§ About this exercise
Pick every line out of the entries below that holds the string "computer", and report them.

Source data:

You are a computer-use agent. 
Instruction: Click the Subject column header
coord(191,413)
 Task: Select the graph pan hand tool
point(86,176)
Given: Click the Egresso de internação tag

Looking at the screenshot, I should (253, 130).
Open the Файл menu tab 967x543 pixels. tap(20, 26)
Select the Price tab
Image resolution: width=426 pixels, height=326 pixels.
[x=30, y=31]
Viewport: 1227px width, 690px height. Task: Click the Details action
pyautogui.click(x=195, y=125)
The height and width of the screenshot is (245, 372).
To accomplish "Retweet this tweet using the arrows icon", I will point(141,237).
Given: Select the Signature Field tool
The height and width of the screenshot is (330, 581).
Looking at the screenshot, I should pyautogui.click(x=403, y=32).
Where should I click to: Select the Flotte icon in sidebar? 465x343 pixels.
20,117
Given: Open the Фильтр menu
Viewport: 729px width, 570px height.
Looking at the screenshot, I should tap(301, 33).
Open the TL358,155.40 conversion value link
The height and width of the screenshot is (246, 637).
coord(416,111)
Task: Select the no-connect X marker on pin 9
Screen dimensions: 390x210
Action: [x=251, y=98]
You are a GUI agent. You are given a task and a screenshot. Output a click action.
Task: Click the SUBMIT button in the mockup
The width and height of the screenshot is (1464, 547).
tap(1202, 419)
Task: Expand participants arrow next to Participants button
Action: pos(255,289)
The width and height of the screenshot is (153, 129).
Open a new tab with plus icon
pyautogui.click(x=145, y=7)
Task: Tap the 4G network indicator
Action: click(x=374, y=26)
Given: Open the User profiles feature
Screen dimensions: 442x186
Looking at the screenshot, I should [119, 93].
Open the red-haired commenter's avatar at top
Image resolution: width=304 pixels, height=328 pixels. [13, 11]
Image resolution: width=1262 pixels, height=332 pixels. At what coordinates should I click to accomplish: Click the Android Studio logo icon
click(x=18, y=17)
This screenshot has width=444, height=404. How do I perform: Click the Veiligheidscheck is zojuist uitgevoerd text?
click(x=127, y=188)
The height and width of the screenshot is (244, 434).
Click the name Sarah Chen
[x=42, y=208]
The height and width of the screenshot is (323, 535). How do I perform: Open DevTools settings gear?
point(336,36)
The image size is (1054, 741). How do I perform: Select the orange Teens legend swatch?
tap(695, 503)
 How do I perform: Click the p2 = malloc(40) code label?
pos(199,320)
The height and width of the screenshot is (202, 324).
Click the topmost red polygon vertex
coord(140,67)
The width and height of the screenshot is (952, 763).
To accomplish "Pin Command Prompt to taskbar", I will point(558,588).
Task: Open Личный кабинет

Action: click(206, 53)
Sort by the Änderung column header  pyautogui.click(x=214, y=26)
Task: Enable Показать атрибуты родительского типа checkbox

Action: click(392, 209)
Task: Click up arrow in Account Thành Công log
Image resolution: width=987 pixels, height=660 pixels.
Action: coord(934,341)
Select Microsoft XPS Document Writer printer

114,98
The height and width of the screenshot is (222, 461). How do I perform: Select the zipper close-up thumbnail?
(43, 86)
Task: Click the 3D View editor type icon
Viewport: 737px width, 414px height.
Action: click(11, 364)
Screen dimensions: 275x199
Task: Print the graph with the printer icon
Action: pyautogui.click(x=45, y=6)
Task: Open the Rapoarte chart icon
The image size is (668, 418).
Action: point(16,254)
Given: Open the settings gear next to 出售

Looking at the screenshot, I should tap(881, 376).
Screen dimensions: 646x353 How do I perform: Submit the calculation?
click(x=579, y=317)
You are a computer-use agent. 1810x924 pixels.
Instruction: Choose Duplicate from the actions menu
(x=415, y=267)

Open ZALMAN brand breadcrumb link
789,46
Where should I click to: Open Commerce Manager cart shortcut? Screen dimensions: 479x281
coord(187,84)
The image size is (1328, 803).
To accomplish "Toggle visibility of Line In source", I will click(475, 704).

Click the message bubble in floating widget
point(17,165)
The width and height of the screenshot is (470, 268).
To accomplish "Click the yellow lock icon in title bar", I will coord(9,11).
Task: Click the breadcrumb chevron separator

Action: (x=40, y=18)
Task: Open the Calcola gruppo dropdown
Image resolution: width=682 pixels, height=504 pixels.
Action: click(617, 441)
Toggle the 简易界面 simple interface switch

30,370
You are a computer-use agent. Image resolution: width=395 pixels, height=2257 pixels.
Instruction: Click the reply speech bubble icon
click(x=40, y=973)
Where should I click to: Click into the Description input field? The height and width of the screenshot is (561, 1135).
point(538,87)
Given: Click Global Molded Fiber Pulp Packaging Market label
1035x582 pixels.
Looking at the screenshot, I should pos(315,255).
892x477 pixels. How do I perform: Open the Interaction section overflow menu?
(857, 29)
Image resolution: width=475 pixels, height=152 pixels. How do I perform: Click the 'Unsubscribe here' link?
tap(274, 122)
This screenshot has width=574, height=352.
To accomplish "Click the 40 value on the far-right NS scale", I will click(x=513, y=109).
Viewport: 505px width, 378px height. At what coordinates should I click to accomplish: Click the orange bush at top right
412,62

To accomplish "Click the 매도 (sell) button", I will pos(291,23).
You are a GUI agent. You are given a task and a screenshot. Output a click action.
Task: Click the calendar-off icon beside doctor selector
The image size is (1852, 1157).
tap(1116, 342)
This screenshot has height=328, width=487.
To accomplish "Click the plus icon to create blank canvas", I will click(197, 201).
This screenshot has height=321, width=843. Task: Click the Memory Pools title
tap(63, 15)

§ Answer area
You are a computer-use agent. 
You are a computer-use agent. 1810x924 pixels.
You are a computer-use agent. Image resolution: width=395 pixels, height=2257 pixels.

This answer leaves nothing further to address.